CARDIFF, Wales (AP) — Nobody has disappointed more in this Six Nations than Wales.
Reloaded after the Rugby World Cup and full of experience, the Welsh were the favorites of many to win it all. Then they sputtered out of the gate against Ireland in Dublin and England at Twickenham, fired up too late, and are playing for second on Saturday in the final round.
Italy, which has never won in Cardiff, should feel a backlash from Wales at a stadium that was sold out before the tournament in high anticipation of the home side celebrating a fourth title in eight years.
Yet, no matter how big the Welsh run up the score, they will finish the championship with a bitter taste in their mouths, and a lasting memory that they somehow stuffed up this campaign.
Wales assistant coach Shaun Edwards said he still couldn't grasp how they could out-score England three tries to one and still lose.
"To be honest, I am still in a bit of disbelief," he said. "I have tried explaining that to my mother, who is from Wigan, and she didn't seem to understand it."
Typical was backup hooker Ken Owens' reaction after England led them 19-0 and won 25-21.
"I am not sure what happened in the first hour.
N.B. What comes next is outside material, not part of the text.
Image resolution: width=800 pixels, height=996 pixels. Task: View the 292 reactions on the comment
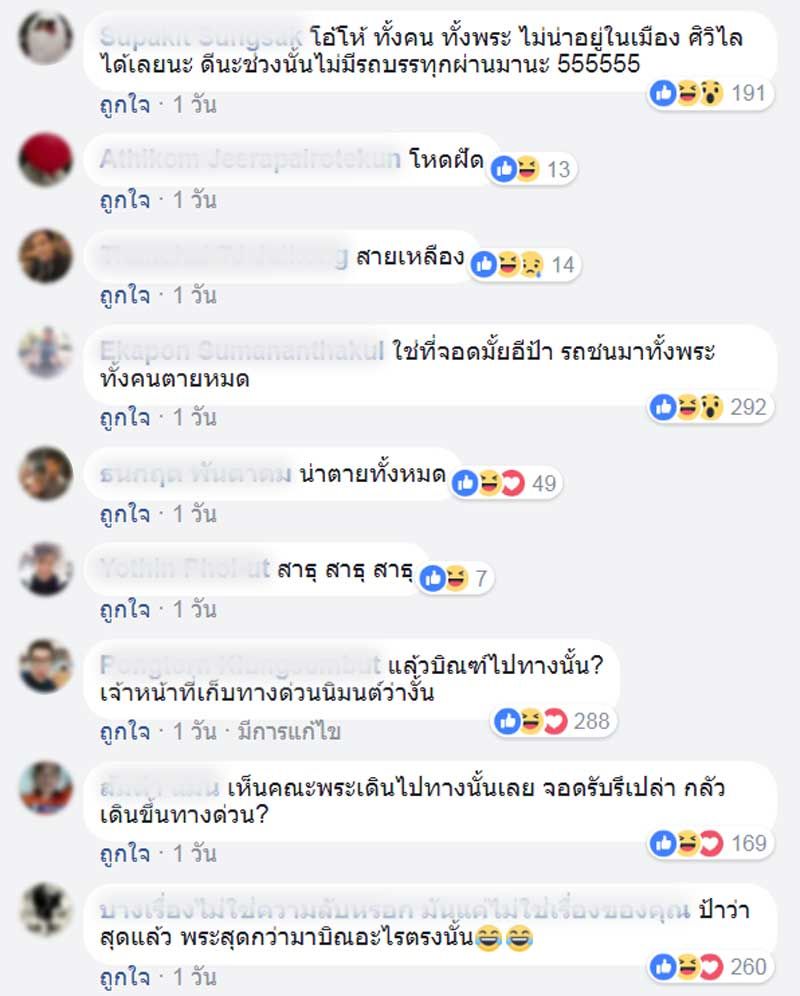click(x=710, y=407)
I can't put my finger on it, and it was very uncharacteristic of us," Owens said. "Our defense is our go-to when we are under pressure, and we build our game from that. It is not like us to miss 19 tackles in the first half. We only missed 19 tackles in the whole World Cup. We had an off day."
The rallying cry is to restore some pride, which they should accomplish even without skipper Sam Warburton and Alun Wyn Jones, who were too injured. Flanker Dan Lydiate has the captaincy, and Rhys Webb, Europe's best scrumhalf before the World Cup until he damaged a foot ligament, makes his first test start since September.
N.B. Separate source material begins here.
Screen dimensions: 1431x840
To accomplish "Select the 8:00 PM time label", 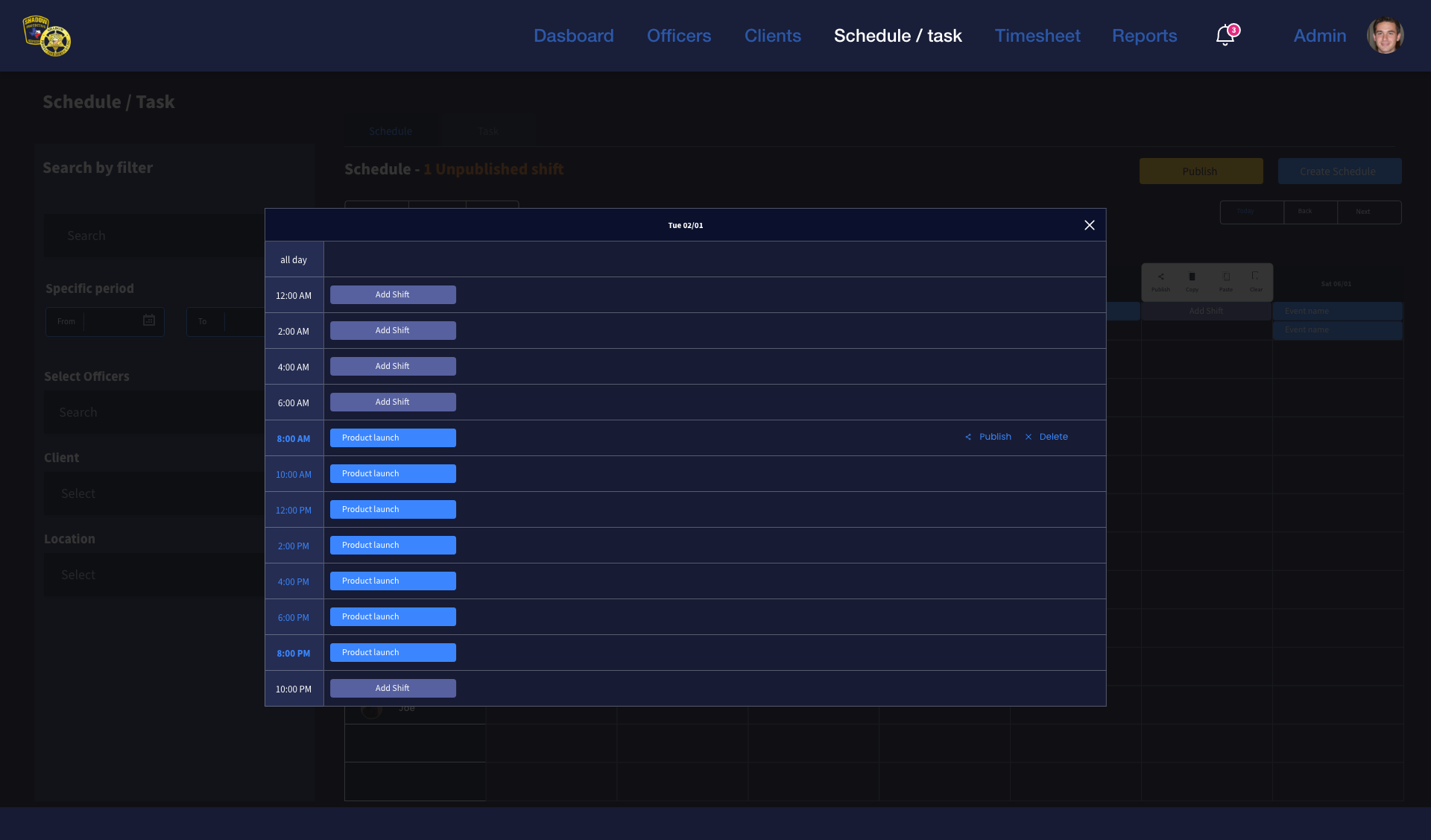I will 294,654.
Italy is also grateful for the quick chance to rebound from its own low. As Ireland was whipping Italy 58-15 last weekend, too many heads dropped too quickly for coach Jacques Brunel's liking, and he's demanded a morale-boosting response for his last game in charge.
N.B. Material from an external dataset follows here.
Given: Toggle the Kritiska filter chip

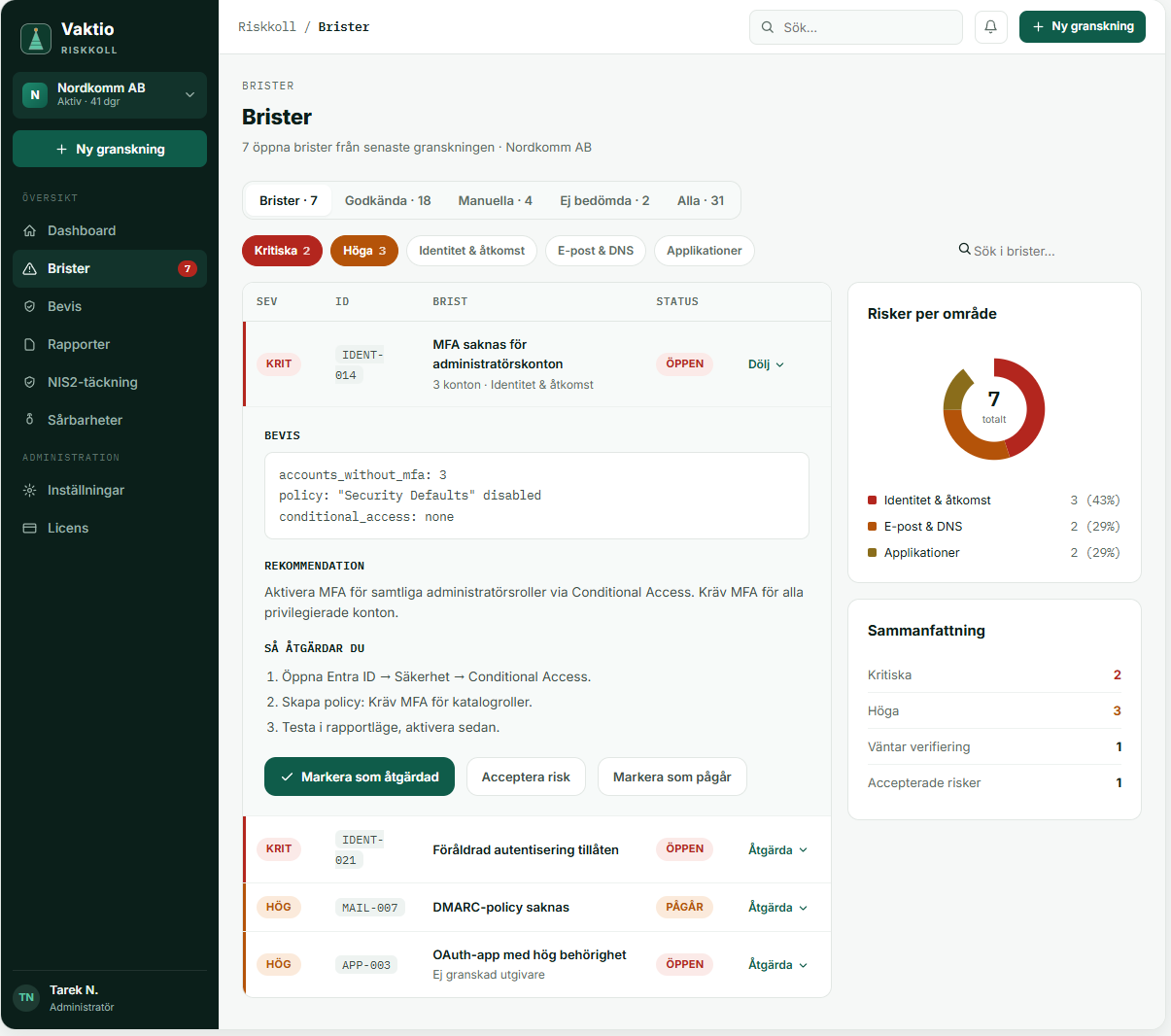Looking at the screenshot, I should [282, 251].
"We need and want to respond," manager Luigi Troiani says. "We're confident we can finish the championship by giving a positive impression."
Italy was guaranteed to finish last; can it avoid its first whitewash since 2009?
It will try without injured center Michele Campagnaro, who was tied for the most line breaks in the competition with Wales winger George North, on seven.
Wales: Liam Williams, George North, Jonathan Davies, Jamie Roberts, Hallam Amos, Dan Biggar, Rhys Webb; Taulupe Faletau, Justin Tipuric, Dan Lydiate (captain), Luke Charteris, Bradley Davies, Samson Lee, Scott Baldwin, Rob Evans. Reserves: Ken Owens, Gethin Jenkins, Tomas Francis or Aaron Jarvis, Jake Ball, Ross Moriarty, Gareth Davies, Rhys Priestland, Gareth Anscombe.
Italy: David Odiete, Leonardo Sarto, Andrea Pratichetti, Gonzalo Garcia, Mattia Bellini, Tommaso Allan, Guglielmo Palazzani; Sergio Parisse (captain), Alessandro Zanni, Francesco Minto, Valerio Bernabo, Quintin Geldenhuys, Martin Castrogiovanni, Davide Giazzon, Andrea Lovotti. Reserves: Oliviero Fabiani, Matteo Zanusso, Dario Chistolini, Jacopo Sarto, Abraham Steyn, Alberto Lucchese, Kelly Haimona, Luke McLean.